Borax isn't approved for resale?  Hmm.. something I didn't know.. why is that?

I read on New Direction's website that with thier organic liquid soap, you use a 25% salt solution to thicken the product.  Now, I have no idea if this would work for HP, since I've never made HP before.  

Its just what they tell you to use in thier instructions for thier liquid soap base.....


----------



## mamaT (Apr 13, 2009)

As someone who has made loads of jam and jelly for years, the pectin needs acid to thicken the final product.  For some fruits you have to add lemon juice to bump the acidity.


----------



## jaynebev (Apr 13, 2009)

thanks for the help folks , i,m not sure why Borax is not approved , (assuming you are in the UK like myself) i was told by a supplier that the it was not an approved product under the cosmetic regs , which cover soap.

i will give the gum a go, any idea on quantities please and when to add it , i,m a little new to this , sorry to be a pain.

regards
jayne


----------



## KSL (Apr 13, 2009)

Found this.. looks like the xanthan would work.
http://www.makingcosmetics.com/Xanthan- ... -p194.html

It says:
Use: Dissolve in warm water, usual final concentration 0.5-2%. 

so try that?


----------



## jaynebev (Apr 14, 2009)

thanks naturliche
youre a star , i will give it a whirl.

Jayne


----------



## KSL (Apr 14, 2009)

Do tell how it works out!!
Inquiring minds want to know!

And its nice to try and help.. I'm always asking around here.. LOL


----------



## Bigmoose (Apr 18, 2009)

A couple of thickeners that I have used are Liquid Crothix and peg-150.  The LC works well, easy to use but can be expensive to use.  Peg-150 takes a little more work to use but does a great job, but can be hard to find.  Let us know how the gum works out.

Bruce


----------



## KSL (Apr 24, 2009)

Hello.
I bought some Organic liquid soap from NewDirections.
i tried it out and added a 25% salt solution.  For about 250g of liquid soap, I used 2 tbsp of the salt solution and it was TOO MUCH.
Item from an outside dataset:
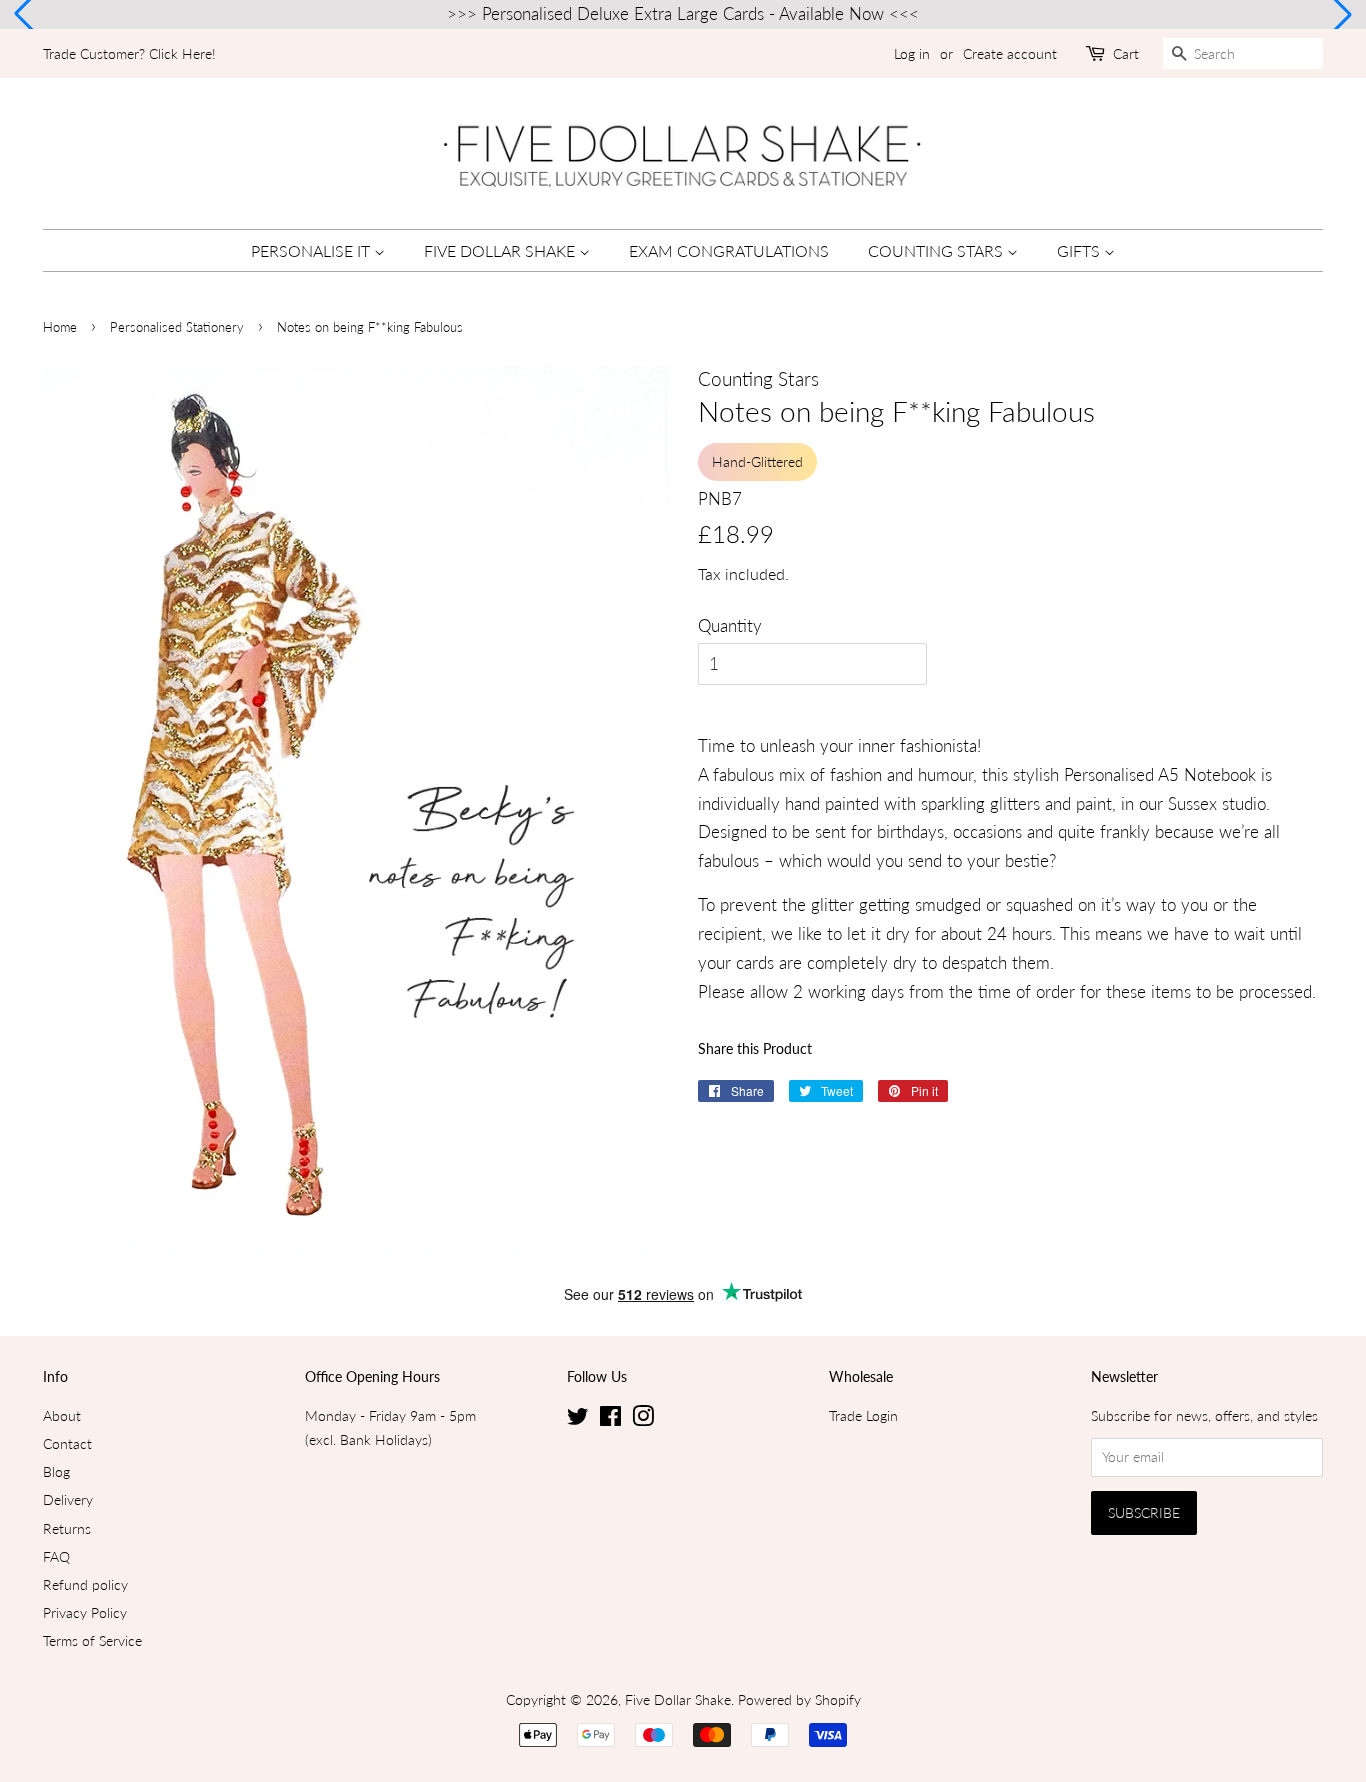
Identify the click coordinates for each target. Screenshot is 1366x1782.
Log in (912, 53)
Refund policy (85, 1584)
i added 3 tbsp for the first batch and it turned into this taffy foam mixture (it was actually kinda cool) and the second one worked, but its still too thick, so I'm REALLY going to cut down in the next recipe.

Anyways, i have no idea if this works for all kinds of liquid soap, but it worked for this base =)


----------



## Lindy (May 26, 2009)

I just discovered something cool for thin liquid soap - foamer dispenser tops - they take the liquid and turn it into foam as it dispenses - way cool so I ordered a bunch from Voageur (about 1/2 way down page http://www.voyageursoapandcandle.com/store/browse.asp?cat=45&path=45)


----------



## KSL (May 27, 2009)

I wonder if you can make a foaming face cleanser with those?


----------



## Lindy (May 27, 2009)

KSL - I would think you could....


----------



## Guest (Jun 17, 2009)

Oh I gotta get me some of those pumps.

Kitn


----------